Bitcoin’s fans see it as a store of value dependent to gold because of its rare supply , as you know only 21 million Bitcoins can ever be minted, arguing that the cryptocurrency can act as a hedge against inflation as central banks around the world print money to relieve coronavirus-battered economies.
Pessimists view Bitcoin as a market bubble waiting to burst. Michael Hartnett, chief investment strategist at Bank of America Securities, said bitcoin’s round up looks like the “mother of all bubbles,” while Alvine Capital’s Stephen Isaacs believes there are “no fundamentals with this product, period.”

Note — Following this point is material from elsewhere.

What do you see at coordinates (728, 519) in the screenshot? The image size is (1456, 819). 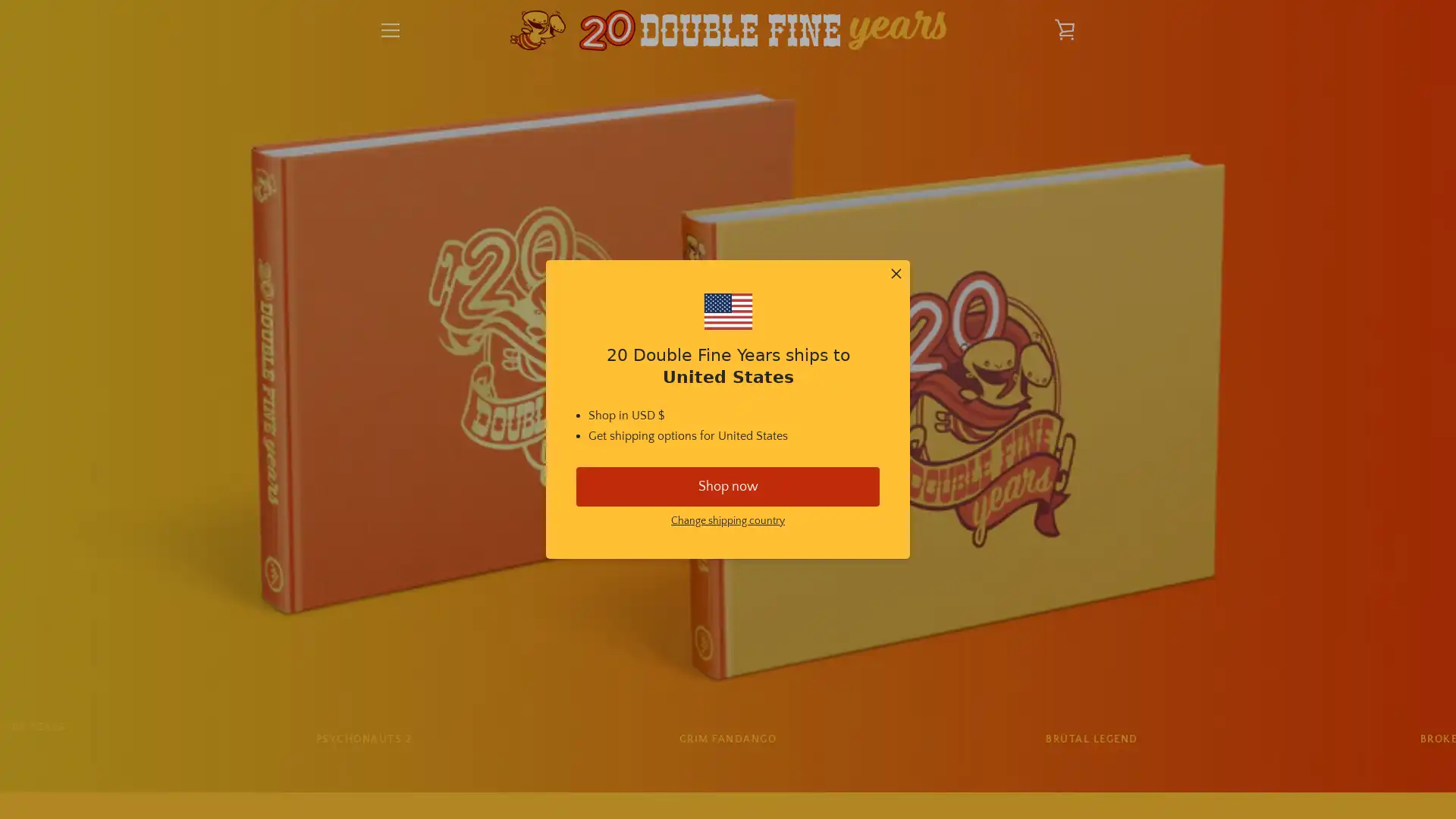 I see `Change shipping country` at bounding box center [728, 519].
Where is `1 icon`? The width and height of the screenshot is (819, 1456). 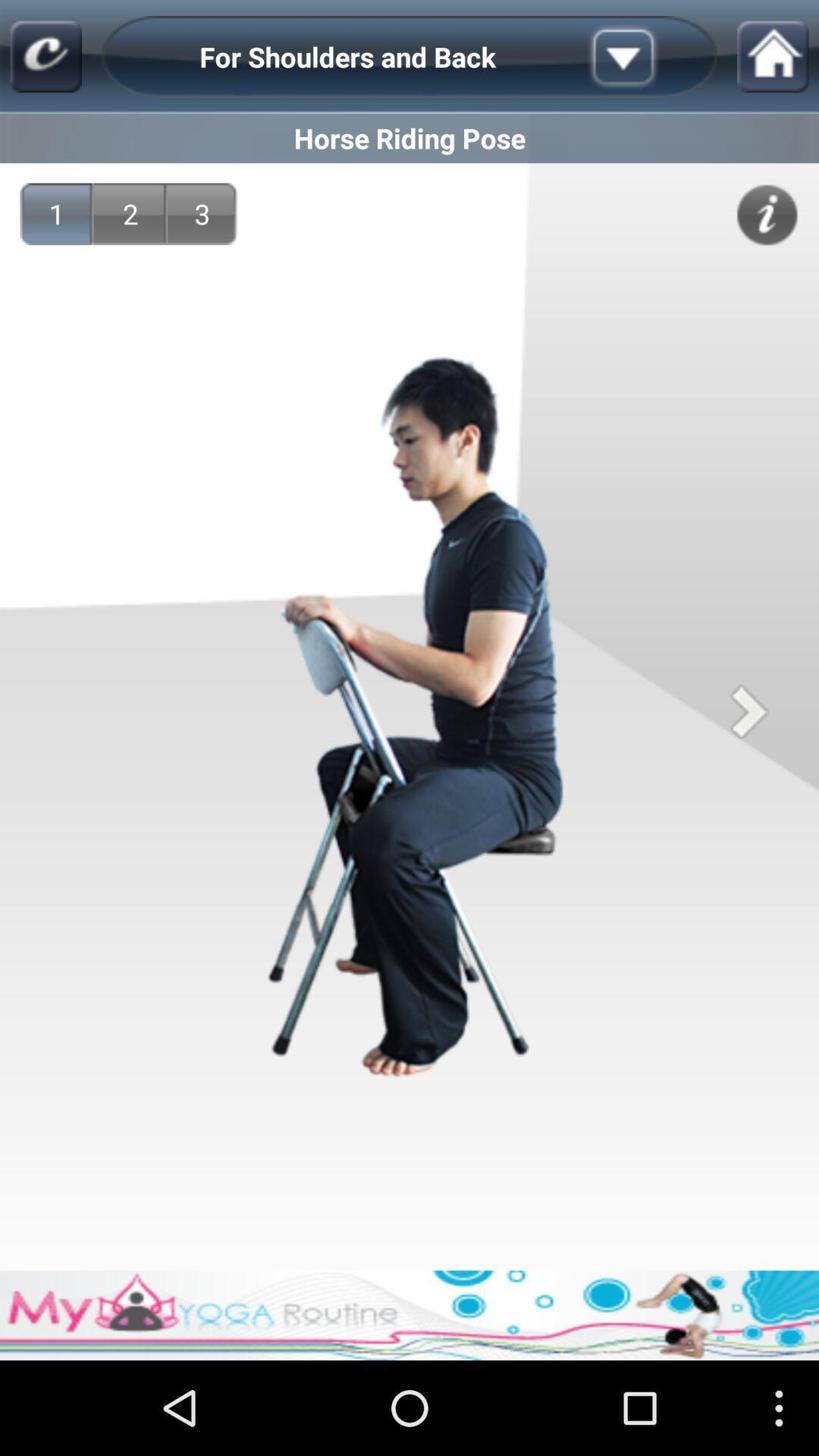 1 icon is located at coordinates (55, 213).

Meantime, alternative digital currencies have made even larger gains than Bitcoin. Ethereum, the native token of the Ethereum blockchain, has seen returns of more than 360% year-to-date, while meme-inspired crypto dogecoin is up a whopping 12,500%.
Analysts have accredited Dogecoins rise to tweets from celebrities like Elon Musk and Mark Cuban, as well as small investors buying the token on the free-trading app Robinhood.
At the same time, central banks are thinking whether they should issue their own digital currencies or not .
At last month, the Bank of England launched a joint task force with the Treasury goaled at exploring central bank digital currencies, or CBDCs. This bank believes that such a currency would exist alongside cash and bank deposits rather than replacing them.